During Market Failure the Government usually responds to varying
degrees. Possible government responses inclue;
- Legislation: Enacting
specific laws, for example banning smoking in restaurents, or
making high school attendence mandatory.
- Direct
provision of merit & public Goods: Governments
control the supply of goods that have positive externalities.For
exmaple, by supplying high amount of education, parks or
libraries.
- Taxation:
Placing taxes on certain goods to discourage use and internalize
external costs.For example, placing a 'sin-tax' on tobaco products,
and subsequently increasing the cost of tobaco consumption.
- Subsidies:
Reducing the price of a good based on the public benefit that is
gained. For example, lowering college tuition because society
benefit from more educated workers.Subsidies are most appropriate
to encourage behaviour that has positive externalities.
- Tradable
Permits: Permit that allow firms to produce a
certain amount of something, commonly pollution.
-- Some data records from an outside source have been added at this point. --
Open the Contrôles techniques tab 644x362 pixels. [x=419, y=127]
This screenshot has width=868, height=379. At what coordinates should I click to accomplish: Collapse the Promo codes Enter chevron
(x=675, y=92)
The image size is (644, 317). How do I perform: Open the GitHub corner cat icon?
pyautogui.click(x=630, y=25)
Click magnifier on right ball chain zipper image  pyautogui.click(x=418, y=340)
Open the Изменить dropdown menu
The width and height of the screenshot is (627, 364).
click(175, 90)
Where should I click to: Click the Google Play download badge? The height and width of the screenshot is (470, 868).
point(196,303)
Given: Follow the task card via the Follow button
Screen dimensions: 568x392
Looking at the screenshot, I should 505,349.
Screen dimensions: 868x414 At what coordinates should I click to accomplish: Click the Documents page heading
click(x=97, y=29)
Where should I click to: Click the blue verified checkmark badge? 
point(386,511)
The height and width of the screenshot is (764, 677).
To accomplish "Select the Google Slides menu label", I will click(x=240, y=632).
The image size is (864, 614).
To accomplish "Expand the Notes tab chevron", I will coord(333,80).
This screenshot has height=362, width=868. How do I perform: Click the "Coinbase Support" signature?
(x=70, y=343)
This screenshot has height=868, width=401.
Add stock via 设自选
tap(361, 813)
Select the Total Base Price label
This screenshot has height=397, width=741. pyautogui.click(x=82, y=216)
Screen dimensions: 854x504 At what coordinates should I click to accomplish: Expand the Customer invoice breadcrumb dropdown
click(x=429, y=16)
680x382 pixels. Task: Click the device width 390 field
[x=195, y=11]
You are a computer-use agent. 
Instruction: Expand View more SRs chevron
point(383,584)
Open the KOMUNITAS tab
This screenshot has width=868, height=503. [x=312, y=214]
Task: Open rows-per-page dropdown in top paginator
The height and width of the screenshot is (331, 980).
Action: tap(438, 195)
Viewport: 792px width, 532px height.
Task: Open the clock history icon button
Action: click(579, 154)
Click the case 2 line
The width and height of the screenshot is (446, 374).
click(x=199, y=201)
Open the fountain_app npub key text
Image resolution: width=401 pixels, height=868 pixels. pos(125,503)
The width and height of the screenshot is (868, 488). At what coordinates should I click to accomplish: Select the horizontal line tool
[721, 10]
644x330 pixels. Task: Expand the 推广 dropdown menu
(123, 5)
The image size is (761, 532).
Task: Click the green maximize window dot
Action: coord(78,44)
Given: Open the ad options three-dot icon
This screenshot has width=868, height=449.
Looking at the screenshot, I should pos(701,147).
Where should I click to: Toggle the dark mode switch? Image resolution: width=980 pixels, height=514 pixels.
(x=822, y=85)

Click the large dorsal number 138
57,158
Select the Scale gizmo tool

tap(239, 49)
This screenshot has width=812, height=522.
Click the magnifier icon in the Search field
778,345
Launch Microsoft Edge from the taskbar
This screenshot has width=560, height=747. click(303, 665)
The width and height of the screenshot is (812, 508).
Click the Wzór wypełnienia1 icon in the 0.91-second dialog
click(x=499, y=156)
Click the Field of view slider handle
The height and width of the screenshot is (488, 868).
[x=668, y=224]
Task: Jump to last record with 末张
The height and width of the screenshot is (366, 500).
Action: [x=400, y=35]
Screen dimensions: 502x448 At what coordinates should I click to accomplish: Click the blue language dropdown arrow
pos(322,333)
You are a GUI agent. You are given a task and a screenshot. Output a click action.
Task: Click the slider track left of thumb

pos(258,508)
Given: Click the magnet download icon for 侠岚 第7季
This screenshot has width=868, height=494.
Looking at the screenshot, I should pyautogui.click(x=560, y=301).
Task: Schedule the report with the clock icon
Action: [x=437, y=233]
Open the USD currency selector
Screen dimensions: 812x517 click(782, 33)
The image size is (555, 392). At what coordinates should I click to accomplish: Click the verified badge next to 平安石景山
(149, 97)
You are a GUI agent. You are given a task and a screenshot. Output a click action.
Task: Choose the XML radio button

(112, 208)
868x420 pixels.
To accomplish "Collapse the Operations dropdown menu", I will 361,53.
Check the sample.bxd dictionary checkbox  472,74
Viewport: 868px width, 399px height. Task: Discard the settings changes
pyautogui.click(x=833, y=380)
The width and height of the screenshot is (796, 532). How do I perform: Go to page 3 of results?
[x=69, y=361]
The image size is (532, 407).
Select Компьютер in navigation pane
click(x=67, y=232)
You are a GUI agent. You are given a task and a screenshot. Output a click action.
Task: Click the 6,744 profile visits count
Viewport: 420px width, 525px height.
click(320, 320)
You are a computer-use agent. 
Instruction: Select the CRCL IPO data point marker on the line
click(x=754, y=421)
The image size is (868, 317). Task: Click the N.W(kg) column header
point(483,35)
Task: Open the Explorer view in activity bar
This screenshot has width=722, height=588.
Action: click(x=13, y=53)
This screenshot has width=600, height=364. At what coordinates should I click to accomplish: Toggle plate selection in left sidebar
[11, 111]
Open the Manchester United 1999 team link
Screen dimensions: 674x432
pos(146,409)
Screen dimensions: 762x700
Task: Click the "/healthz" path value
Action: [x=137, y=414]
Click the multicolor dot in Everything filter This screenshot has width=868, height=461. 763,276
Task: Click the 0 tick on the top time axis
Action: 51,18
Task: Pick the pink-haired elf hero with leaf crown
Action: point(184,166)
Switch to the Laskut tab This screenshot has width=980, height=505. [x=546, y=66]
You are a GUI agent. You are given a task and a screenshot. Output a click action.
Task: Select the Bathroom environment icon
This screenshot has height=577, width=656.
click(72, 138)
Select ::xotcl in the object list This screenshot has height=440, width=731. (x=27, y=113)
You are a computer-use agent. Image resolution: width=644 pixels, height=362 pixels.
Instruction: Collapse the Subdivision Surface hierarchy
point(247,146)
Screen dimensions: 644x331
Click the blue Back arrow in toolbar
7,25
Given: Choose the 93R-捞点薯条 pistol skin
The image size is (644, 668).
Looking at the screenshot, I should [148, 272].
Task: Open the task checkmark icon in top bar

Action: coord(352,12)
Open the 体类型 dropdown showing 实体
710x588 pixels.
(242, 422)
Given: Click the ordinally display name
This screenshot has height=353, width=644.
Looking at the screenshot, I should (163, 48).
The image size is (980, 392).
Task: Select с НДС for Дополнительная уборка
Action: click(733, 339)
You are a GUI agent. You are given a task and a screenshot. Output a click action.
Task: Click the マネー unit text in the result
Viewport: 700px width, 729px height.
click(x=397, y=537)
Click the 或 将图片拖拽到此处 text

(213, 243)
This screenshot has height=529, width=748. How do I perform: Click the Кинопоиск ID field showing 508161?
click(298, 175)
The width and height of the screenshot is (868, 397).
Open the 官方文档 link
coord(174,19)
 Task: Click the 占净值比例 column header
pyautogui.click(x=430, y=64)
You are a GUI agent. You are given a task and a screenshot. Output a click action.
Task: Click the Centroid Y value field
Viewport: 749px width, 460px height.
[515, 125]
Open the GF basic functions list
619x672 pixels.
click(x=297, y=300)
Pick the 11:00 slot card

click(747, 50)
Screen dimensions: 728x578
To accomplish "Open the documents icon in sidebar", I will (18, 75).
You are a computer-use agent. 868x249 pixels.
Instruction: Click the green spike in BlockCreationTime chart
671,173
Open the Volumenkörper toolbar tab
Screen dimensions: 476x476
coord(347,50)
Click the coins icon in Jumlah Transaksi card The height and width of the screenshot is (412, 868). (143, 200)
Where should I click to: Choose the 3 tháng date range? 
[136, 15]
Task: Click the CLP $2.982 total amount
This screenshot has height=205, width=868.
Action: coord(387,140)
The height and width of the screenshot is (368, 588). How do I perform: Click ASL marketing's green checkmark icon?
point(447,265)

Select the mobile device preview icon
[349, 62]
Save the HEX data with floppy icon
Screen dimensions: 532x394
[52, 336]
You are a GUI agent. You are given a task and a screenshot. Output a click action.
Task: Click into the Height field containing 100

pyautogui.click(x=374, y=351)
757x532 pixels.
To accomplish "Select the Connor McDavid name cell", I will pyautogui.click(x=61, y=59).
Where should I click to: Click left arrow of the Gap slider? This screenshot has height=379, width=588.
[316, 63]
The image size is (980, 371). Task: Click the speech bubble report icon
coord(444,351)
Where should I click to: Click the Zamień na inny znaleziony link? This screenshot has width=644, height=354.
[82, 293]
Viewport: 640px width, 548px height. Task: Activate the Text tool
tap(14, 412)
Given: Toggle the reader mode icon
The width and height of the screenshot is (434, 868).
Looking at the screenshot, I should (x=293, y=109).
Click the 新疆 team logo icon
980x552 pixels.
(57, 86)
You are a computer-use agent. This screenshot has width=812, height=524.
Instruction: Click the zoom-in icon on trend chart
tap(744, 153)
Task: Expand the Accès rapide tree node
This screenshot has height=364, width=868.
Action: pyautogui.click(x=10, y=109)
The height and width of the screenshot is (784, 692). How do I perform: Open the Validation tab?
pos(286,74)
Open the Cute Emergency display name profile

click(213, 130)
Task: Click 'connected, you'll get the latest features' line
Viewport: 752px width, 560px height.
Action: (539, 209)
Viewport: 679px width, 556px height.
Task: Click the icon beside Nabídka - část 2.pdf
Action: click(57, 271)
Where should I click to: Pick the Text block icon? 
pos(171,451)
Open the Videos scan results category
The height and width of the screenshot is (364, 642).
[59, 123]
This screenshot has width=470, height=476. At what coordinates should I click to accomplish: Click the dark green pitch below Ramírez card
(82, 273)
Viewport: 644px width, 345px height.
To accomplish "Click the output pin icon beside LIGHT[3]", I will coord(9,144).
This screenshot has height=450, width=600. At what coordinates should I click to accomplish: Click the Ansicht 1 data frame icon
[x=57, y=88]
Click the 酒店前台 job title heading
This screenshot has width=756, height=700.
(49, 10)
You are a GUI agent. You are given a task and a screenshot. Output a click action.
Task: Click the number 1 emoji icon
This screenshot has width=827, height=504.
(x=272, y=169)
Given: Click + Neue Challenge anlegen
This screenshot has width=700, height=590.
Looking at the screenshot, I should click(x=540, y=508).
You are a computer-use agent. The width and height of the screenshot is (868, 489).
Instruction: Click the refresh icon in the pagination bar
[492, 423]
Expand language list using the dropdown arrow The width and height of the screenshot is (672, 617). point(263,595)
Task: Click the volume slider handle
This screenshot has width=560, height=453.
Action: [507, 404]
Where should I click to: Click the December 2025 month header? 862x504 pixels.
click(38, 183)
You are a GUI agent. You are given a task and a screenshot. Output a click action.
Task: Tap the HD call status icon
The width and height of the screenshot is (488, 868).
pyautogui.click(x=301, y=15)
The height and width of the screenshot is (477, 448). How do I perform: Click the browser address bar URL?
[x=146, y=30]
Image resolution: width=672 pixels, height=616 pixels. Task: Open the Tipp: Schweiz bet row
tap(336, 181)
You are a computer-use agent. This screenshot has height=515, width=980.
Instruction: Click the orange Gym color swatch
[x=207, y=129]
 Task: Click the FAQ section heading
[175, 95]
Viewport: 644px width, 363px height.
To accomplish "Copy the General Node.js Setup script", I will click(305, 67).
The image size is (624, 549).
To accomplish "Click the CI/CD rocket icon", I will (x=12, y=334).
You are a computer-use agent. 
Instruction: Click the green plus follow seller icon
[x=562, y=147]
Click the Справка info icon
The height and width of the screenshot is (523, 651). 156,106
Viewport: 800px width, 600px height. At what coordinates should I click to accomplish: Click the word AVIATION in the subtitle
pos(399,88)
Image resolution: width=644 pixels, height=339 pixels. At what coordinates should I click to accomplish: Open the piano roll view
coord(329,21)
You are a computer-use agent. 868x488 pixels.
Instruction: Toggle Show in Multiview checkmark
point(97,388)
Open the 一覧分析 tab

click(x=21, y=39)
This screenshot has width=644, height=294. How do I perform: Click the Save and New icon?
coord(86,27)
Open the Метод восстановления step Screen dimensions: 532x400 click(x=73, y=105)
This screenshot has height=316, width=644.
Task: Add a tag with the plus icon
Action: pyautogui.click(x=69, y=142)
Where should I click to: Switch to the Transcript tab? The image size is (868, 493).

Firms can trade
permits with other firms to increase or decrease what they can
produce.This is the basis behing cap-and-trade, an attempt to
reduce pollution.
- Extension of Propert
Rights: Creates privatization for certain non-private
goods like lakes,rivers nad beaches to create a market for
pollution. Then. individuals get fined for polluting certain
areas.
- Advertising:
Encourages or discourages consumption.
- Inernational
Cooperation among Governments: Governments work
together on issues that affect the future of the environment.